Enlarged ventricles on scanning may indicate undershunting due to obstruction. However, this may be chronic and comparison with previous CT scans is necessary for accurate interpretation. Obliteration of the perimesencephalic cistern is a particularly worrying sign and mandates urgent neurosurgical consultation. The scan may also show the reason for malfunction (e.g. catheter tip embedded in brain tissue) or it may show a ventriculitis when the lining of the ventricles enhances with contrast. Alternatively, neuroimaging may reveal small ‘slit-like’ ventricles. These are thought to be due to overshunting and may be non-compliant. This leads to sharp fluctuations in ICP, with very little change in CT appearance. The management of this complication is a neurosurgical challenge. The emergency physician needs to be aware that small ventricles do not mean a normal ICP. Nuclear medicine shunt function studies are also used in some centres for diagnosing shunt blockage. An abdominal ultrasound may be useful to identify a CSF pseudocyst.

Aspects of some CSF shunt complications

Infection

The diagnosis of shunt infection is not always straightforward. In a retrospective case series.3 the presenting symptoms were as listed in Table 8.1.4.

Table 8.1.4 Shunt infection presenting symptoms2

Symptom Percentage of cases of infection with symptom Shunt malfunction 33% Fever 26% Localised wound or shunt tract inflammation 22% Abdominal pain or pseudocyst 19%

The positive predictive value of these symptoms was even greater in the first 9 months following insertion of the shunt because 80% of all shunt infections occur in this time. There is also an increase in VP shunt infections after laparotomy. Case reports also mention other symptoms such as rigors whenever a ventriculoatrial shunt is manipulated. The most useful investigation is initially the CSF white cell count, which is elevated in approximately 70% of cases. The blood white cell count is elevated in only 30% of cases. A positive CSF culture is the gold standard, although this may be negative in those children who have been on antibiotics. Bacterial antigen detection and polymerase chain reaction testing may be helpful in this situation.

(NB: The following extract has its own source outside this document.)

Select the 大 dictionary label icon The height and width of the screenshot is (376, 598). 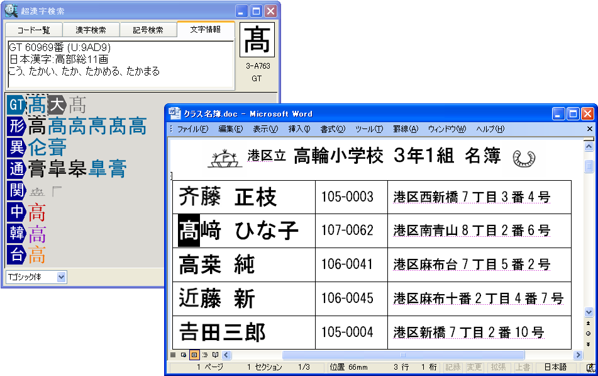(x=57, y=105)
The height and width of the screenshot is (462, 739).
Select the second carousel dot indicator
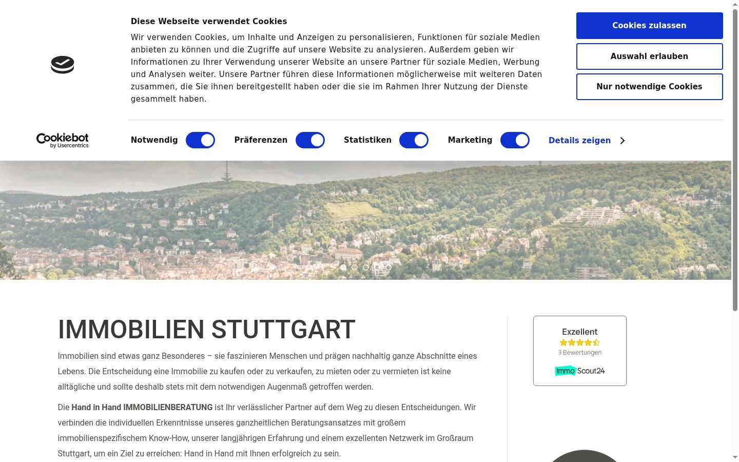[355, 267]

Staphylococcus epidermidis is the most common bacterium isolated, followed by other coagulase negative staphylococci and Staph. aureus. Less commonly Gram-negative bacteria, such as Propionobacter and Streptococcus pneumoniae and Candida infections, have been reported.

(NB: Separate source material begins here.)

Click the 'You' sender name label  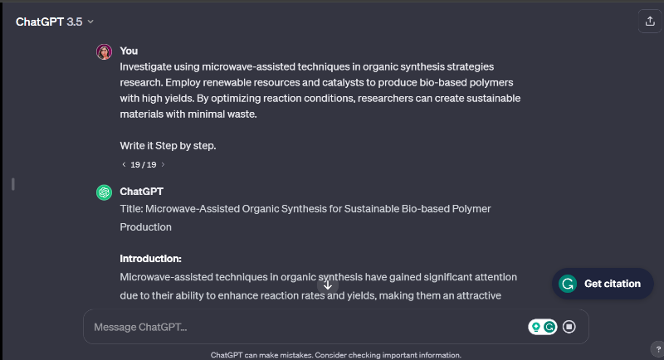tap(129, 51)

Initial antibiotic therapy can be tailored to findings on Gram stain from a CSF tap and/or cultures from previous infections. If the patient has no contraindications flucloxacillin or dicloxacillin should be in all empirical regimens with Gram-negative cover considered after consultation with neurosurgeons and an infectious-disease specialist. In the majority of cases the shunt will have to be removed and replaced at a later date, with some temporary measure in the meantime.